The team next evaluated how well its model performed against STS models for the same patient sets. In all widely performed categories of cardiac surgery for which STS scores were intended, the study found that the XGBoost model surpassed STS risk scores for mortality.

The XGBoost model had excellent prediction performance across all types of surgery, highlighting the potential of machine learning and EHR data for creating powerful institution-specific models.

Implications for healthcare institutions

For patients undergoing cardiac surgery to have the best outcomes, accurate postsurgical mortality prediction is essential. The study demonstrates that, depending on population data, institution-specific models may be preferable to the clinical norm. 

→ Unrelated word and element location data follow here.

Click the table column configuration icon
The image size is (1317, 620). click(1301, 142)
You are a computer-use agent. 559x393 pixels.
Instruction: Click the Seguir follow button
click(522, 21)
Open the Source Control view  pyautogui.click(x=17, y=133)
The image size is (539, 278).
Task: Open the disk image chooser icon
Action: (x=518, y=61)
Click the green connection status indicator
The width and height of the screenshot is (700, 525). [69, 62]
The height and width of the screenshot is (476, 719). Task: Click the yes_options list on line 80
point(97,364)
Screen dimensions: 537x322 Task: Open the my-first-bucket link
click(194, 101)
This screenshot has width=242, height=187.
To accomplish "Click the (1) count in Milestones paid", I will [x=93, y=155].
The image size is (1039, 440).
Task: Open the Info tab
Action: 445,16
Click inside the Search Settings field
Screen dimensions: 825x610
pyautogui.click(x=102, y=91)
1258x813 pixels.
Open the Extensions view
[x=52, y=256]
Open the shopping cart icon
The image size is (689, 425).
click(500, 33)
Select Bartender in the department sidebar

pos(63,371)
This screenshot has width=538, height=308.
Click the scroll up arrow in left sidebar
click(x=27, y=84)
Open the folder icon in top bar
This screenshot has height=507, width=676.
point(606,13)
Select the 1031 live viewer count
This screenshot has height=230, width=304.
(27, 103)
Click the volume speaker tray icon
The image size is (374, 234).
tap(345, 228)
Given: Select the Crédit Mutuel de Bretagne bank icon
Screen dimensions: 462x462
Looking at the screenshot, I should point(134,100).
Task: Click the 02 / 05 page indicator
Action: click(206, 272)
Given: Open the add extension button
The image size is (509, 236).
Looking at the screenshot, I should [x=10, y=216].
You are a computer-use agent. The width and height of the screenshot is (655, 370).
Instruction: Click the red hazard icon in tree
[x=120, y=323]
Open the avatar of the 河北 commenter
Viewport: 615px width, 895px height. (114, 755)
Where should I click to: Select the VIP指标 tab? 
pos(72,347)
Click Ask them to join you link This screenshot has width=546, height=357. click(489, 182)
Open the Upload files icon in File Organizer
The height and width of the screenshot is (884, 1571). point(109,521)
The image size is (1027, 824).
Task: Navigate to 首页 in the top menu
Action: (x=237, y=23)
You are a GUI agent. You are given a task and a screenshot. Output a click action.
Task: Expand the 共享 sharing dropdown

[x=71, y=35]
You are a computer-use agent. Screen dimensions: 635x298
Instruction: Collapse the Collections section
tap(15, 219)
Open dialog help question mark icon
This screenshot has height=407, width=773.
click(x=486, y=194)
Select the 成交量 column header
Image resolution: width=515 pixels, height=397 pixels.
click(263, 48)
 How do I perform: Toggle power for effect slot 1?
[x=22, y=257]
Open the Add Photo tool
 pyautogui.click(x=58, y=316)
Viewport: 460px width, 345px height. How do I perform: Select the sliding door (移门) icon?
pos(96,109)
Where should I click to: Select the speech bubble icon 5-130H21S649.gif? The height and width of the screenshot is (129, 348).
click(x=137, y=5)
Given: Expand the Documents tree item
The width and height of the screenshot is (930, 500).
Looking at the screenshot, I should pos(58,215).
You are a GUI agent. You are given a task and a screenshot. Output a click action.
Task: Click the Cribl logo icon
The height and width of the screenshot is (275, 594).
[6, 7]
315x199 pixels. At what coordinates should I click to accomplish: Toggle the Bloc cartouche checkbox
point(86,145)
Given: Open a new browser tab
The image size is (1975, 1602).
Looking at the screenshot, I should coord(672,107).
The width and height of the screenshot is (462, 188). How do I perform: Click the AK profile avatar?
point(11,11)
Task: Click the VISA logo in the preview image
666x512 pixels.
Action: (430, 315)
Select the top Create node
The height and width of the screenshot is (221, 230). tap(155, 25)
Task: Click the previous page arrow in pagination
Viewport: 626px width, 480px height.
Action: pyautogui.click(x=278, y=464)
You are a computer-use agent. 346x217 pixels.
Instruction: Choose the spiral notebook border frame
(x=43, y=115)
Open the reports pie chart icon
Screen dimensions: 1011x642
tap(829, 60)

The work was supported by funds from the National Institutes of Health and published in The Journal of Thoracic and Cardiovascular Surgery (JTCVS). The Icahn School of Medicine at Mount Sinai is well-known throughout the world for its top-notch clinical care, education, and research initiatives.

Study Abstract: 

Background: The Society of Thoracic Surgeons risk scores are widely used to assess risk of morbidity and mortality in specific cardiac surgeries but may not perform optimally in all patients. In a cohort of patients undergoing cardiac surgery, we developed a data-driven, institution-specific machine learning–based model inferred from multi-modal electronic health records and compared the performance with the Society of Thoracic Surgeons models.

Methods: All adult patients undergoing cardiac surgery between 2011 and 2016 were included. Routine electronic health record administrative, demographic, clinical, hemodynamic, laboratory, pharmacological, and procedural data features were extracted. The outcome was postoperative mortality. The database was randomly split into training (development) and test (evaluation) cohorts. Models developed using 4 classification algorithms were compared using 6 evaluation metrics. The performance of the final model was compared with the Society of Thoracic Surgeons models for 7 index surgical procedures.

Results: A total of 6392 patients were included and described by 4016 features. Overall mortality was 3.0% (n = 193). The XGBoost algorithm using only features with no missing data (336 features) yielded the best-performing predictor. When applied to the test set, the predictor performed well (F-measure = 0.775; precision = 0.756; recall = 0.795; accuracy = 0.986; area under the receiver operating characteristic curve = 0.978; area under the precision-recall curve = 0.804). eXtreme Gradient Boosting consistently demonstrated improved performance over the Society of Thoracic Surgeons models when evaluated on index procedures within the test set.

Conclusions: Machine learning models using institution-specific multi-modal electronic health records may improve performance in predicting mortality for individual patients undergoing cardiac surgery compared with the standard-of-care, population-derived Society of Thoracic Surgeons models. Institution-specific models may provide insights complementary to population-derived risk predictions to aid patient-level decision-making.